Now the dowel that's situated at the bottom of the picture above, is on of three pieces that are glued in this bedframe I was running out of material so I had no option at this point.

You can also see the notch on the sides of the head board to accept the two vertical beams and they get locked in place with wooden dowels.

Also you can also see the notches on the second layer to accept the forth layer.

 

 

 

 

 

 

 

 

 

 

 

 

 

 

 

 

 

 

 

 

 

 

 

 

 

 

 

 

 

 

 

 

 

 

 

 

 

 

Once I put the third layer I realized that I needed to make notches in the second and third layer to lock in the forth layer and of course notch the forth layer to fit in the second and third layer.

You can also see that on top of the forth layer are notches to lock in the 2X4's which are notched as well.

 

Now if you look at the top picture you'll see long dowels in the headboard, those are not glued in they were pressure fit in those holes and that alone took me four evenings to get them in there.

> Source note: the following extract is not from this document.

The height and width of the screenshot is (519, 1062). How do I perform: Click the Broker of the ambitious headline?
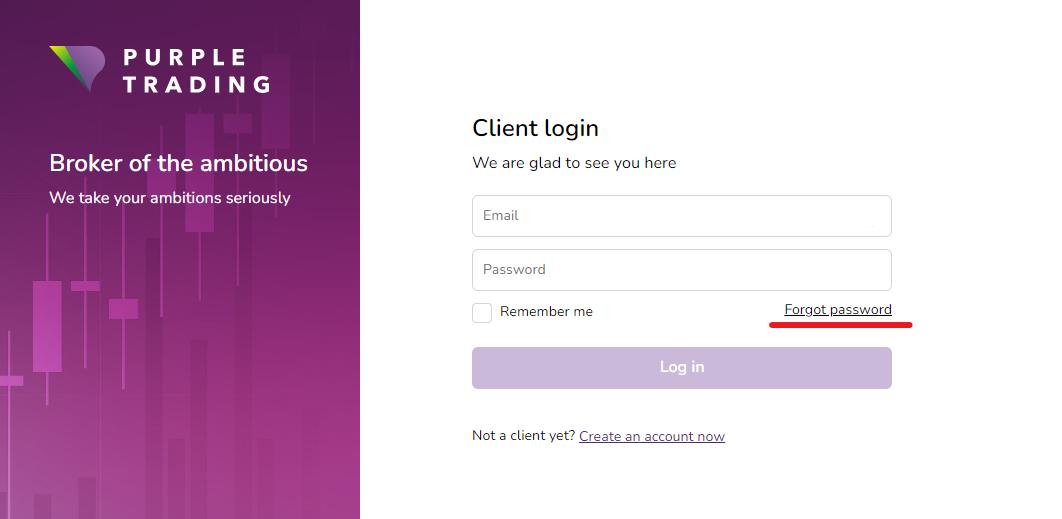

The first evening I only used my bare hands and I was able to finangle the bottom one in but my palms were bleeding so the other evening I used a rubber mallet and a block of wood to get them in

 They are never getting back out, due to moisture the wood swells and now you can use one dowel to move the entire bed and the dowel doesn't even move a smigen.

 

This was easy design, all I did was basically remove material (notching) so that the different pieces of wood could lock into each other.

I don't usually like easy projects but I have to say that it was nice having a project didn't take that long.

After 7 years of use this bedframe has no wear or tear.

I really like this bedframe but I do preferre the sliegh bed and so does everyone that sees both bedframes.